Doctors’ union KMPDU has expressed concerns over Health Cabinet Secretary Aden Duale’s proposed plan to restrict doctors from pre-authorising insurance claims during official working hours, warning that the policy could prompt industrial and legal action.
The measure, according to the government, is intended to reduce conflicts of interest, prevent diversion of public service time into private practice, and manage rising insurance costs.
The union’s response follows remarks by CS Duale on Tuesday, in which he criticised some doctors for juggling multiple jobs and allegedly referring patients from public hospitals to private clinics.
Speaking in Tharaka Nithi County during the commissioning of a new ICU and amenity wing at Chuka Level 5 Hospital, Duale highlighted what he described as inefficiencies in certain public facilities, including Kenyatta National Hospital.

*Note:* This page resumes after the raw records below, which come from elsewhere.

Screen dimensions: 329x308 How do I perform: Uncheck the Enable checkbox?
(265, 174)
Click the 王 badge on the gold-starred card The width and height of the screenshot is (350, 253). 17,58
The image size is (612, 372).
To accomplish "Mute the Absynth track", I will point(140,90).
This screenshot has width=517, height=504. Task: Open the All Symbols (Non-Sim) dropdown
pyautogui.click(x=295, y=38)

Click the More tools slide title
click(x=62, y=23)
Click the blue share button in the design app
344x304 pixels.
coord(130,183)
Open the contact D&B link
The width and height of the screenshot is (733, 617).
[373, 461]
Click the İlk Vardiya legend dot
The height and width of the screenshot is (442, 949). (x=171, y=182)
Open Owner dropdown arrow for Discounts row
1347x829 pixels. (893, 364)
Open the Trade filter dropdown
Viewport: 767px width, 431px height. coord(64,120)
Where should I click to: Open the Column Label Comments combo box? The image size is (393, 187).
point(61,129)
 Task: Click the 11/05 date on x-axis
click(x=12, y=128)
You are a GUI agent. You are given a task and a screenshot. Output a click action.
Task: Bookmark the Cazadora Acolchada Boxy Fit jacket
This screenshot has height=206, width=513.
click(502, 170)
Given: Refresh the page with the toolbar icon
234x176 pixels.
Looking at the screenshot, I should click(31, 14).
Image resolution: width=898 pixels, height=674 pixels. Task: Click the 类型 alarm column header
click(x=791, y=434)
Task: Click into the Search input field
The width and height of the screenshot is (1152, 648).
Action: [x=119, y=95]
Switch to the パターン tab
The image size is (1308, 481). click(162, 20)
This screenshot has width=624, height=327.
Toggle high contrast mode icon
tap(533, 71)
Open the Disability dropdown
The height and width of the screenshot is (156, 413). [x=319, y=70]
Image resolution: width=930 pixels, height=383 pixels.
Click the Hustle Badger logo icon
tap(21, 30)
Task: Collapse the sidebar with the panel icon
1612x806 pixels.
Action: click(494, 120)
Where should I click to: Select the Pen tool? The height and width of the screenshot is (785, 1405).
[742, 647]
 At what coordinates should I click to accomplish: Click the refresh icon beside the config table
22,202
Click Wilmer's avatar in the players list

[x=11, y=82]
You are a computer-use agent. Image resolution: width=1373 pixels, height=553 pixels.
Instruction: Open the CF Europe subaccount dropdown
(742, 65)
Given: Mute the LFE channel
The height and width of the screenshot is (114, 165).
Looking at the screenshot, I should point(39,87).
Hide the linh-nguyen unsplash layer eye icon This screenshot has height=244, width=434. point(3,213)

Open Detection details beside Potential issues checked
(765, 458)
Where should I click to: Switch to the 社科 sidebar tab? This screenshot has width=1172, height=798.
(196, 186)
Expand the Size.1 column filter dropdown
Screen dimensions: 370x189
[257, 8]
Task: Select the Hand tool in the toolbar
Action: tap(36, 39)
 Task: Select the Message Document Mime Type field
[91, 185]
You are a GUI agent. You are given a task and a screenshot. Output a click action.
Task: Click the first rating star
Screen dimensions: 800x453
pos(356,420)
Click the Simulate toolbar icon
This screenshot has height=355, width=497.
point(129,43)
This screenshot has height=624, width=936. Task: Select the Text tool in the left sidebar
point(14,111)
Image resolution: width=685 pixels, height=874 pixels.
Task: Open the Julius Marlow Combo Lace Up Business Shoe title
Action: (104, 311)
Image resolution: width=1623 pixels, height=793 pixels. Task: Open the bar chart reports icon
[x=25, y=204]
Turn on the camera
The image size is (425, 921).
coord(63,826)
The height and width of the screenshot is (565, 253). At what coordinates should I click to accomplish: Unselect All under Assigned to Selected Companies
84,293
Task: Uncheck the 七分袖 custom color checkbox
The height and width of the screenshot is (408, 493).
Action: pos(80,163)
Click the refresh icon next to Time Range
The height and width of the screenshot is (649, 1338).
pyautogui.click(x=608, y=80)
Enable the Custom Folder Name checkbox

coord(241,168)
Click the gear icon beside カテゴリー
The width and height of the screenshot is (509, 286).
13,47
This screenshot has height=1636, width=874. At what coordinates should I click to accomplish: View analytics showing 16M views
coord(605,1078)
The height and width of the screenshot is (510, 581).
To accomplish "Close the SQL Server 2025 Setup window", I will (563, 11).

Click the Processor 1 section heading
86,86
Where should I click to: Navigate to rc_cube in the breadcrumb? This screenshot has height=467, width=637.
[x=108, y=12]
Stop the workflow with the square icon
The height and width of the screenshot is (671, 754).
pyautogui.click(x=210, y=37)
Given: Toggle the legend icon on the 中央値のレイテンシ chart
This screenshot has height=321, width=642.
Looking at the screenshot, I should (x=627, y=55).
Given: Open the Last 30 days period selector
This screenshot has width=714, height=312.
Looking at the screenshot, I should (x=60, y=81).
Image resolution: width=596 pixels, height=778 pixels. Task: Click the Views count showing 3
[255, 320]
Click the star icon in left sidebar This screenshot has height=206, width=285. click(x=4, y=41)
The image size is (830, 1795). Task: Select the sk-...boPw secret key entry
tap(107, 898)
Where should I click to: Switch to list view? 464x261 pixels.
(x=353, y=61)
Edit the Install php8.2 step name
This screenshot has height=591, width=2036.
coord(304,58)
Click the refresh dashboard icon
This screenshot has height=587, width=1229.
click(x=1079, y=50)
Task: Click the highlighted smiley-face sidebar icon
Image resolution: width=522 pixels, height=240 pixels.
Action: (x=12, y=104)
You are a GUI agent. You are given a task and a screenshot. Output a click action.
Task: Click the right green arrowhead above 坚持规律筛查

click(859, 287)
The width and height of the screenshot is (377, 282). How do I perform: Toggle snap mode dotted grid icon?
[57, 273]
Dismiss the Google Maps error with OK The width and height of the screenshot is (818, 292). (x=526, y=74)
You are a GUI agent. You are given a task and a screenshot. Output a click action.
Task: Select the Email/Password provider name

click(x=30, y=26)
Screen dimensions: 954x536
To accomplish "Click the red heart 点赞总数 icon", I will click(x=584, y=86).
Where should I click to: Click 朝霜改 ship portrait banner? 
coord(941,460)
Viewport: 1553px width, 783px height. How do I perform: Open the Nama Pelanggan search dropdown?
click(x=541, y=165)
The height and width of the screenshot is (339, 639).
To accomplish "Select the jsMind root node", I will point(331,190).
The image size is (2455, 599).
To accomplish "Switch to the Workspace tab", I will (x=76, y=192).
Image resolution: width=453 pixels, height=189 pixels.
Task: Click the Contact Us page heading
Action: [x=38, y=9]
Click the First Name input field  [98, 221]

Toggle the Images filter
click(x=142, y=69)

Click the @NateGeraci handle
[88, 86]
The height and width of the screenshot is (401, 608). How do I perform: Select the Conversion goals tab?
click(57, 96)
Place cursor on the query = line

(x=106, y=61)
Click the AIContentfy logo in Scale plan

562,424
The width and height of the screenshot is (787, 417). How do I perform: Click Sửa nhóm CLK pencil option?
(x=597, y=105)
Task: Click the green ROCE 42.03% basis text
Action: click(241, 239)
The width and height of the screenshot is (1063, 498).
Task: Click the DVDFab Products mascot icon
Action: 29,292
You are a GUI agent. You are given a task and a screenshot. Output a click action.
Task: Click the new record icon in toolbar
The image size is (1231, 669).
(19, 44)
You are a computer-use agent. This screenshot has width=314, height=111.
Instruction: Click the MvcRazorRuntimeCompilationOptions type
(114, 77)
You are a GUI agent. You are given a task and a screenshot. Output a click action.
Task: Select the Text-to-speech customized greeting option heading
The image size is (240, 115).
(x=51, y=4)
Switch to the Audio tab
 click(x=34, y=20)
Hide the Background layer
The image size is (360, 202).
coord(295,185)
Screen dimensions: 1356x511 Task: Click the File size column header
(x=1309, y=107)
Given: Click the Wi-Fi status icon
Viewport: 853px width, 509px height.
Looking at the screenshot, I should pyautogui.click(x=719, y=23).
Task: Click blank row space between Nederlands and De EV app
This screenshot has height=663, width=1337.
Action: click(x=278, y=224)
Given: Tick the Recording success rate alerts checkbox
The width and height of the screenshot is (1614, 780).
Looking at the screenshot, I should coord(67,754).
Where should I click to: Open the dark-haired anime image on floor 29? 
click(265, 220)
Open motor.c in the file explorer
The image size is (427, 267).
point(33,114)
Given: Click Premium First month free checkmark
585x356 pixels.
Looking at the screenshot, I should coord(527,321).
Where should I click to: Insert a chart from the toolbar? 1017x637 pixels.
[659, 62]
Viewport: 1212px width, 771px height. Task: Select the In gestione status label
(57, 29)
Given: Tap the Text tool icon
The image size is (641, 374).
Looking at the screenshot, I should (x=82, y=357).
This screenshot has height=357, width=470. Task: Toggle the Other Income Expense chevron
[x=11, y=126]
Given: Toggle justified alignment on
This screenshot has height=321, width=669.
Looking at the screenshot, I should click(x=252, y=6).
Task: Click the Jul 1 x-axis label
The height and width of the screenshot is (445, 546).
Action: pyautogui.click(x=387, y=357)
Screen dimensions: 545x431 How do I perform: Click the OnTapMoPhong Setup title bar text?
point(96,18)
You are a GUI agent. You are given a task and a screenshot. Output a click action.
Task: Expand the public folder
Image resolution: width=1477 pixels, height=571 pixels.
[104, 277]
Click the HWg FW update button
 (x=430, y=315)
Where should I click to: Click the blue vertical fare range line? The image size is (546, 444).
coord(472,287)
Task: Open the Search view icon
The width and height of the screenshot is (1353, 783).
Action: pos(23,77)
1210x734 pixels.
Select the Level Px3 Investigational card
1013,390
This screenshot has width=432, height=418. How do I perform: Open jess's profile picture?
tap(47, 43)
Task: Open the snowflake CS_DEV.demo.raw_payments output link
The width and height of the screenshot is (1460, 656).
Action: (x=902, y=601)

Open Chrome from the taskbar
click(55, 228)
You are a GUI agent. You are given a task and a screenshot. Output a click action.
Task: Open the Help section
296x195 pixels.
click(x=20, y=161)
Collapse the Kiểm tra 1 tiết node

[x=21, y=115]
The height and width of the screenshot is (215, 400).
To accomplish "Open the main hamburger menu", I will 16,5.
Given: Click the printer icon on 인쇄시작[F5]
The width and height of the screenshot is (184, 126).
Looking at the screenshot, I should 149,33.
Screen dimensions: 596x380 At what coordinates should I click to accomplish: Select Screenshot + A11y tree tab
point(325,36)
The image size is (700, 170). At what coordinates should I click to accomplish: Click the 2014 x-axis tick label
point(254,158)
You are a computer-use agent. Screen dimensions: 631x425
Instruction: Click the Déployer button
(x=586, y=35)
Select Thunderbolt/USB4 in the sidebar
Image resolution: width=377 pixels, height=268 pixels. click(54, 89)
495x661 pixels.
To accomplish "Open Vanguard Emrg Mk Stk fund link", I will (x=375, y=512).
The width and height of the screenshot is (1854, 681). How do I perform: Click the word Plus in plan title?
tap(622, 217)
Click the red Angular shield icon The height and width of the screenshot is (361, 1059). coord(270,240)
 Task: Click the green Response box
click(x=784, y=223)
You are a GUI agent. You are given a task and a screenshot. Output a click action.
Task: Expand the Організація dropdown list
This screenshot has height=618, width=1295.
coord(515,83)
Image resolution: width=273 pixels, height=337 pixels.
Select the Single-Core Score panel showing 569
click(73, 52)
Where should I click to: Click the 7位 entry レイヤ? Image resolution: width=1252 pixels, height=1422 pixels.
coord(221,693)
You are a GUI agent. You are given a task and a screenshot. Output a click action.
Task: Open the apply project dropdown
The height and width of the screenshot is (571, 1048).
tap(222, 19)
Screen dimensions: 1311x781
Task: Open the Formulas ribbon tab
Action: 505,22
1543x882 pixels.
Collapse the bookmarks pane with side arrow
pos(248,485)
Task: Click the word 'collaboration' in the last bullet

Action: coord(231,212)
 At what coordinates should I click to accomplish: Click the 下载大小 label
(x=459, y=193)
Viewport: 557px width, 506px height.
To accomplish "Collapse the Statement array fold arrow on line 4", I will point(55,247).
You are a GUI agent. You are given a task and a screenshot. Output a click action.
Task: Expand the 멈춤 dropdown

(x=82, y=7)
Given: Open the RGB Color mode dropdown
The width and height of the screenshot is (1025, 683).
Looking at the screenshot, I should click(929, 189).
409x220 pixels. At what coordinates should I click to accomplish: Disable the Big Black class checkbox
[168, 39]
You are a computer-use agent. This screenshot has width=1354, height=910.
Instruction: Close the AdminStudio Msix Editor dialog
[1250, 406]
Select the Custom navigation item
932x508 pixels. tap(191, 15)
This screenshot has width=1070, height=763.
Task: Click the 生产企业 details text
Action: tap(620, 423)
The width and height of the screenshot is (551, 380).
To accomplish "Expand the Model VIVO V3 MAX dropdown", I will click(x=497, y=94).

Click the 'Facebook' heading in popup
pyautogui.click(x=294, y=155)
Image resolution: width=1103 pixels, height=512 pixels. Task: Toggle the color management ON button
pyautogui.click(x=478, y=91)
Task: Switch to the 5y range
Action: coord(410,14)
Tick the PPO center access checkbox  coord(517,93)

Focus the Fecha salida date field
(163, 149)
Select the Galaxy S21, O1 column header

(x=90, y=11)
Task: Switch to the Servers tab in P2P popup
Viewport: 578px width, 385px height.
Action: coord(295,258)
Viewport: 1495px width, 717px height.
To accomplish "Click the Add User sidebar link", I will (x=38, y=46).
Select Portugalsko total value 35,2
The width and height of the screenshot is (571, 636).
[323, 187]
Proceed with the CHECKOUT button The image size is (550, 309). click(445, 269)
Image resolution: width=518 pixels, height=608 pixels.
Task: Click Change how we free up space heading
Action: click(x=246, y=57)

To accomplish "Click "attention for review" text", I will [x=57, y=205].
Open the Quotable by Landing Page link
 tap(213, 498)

The CS said the government plans to use digital monitoring tools, including the Afya Yangu app, to track services and ensure claims are properly verified.
In a statement released on Wednesday, KMPDU said it will seek urgent engagement with the Ministry of Health, the Social Health Authority (SHA), and the Directorate of Health Assurance (DHA) to formally present its position on the proposed policy.
The union requested the suspension of any unilateral implementation of time-based restrictions pending meaningful consultations and indicated it may take “appropriate industrial, legal, or advocacy action” should the policy be enforced in a way that undermines service delivery or violates labour rights.
“The proposed mechanism has not undergone formal consultation with organised labour or other major stakeholders in the health sector,” the union said.
KMPDU described the plan, which would allow insurance claim pre-authorisations only outside official duty hours of 8 a.m. to 5 p.m., as “operationally unrealistic” and “administratively arbitrary.”
The union noted that the policy does not take into account the realities of Kenya’s public health system, including high doctor-patient ratios, extended working hours, emergency duties, and blurred distinctions between on-duty and off-duty times.
The union defended dual practice as a coping strategy amid insufficient staffing, delayed remuneration, high workload intensity, and limited incentives for exclusive public service.
“Time-based administrative controls do not effectively reflect the operational realities of public hospitals and risk arbitrary, disproportionate, and inequitable enforcement,” KMPDU stated.
While recognising the government’s concerns over accountability, conflicts of interest, and prudent management of public and insurance resources, the union emphasised that any policy affecting doctors’ terms, conditions, or scope of practice must respect constitutional guarantees of fair labour practices, align with existing collective bargaining agreements, and be developed through consultations with health sector unions.
KMPDU proposed alternative reforms, including structured dual-practice frameworks, roster-based or facility-verified authorisation mechanisms, incentives for exclusive public service, and accelerated recruitment and workload rationalisation within public hospitals.
“KMPDU remains committed to strengthening public healthcare delivery and protecting patient welfare,” the statement concluded.
The union’s National Executive Committee statement was signed by National Chairman Dr Abdi Mwachi, Secretary General Dr Davji Atellah, and National Treasurer Dr Mercy Nabwire, signalling a unified position in ongoing discussions with government authorities.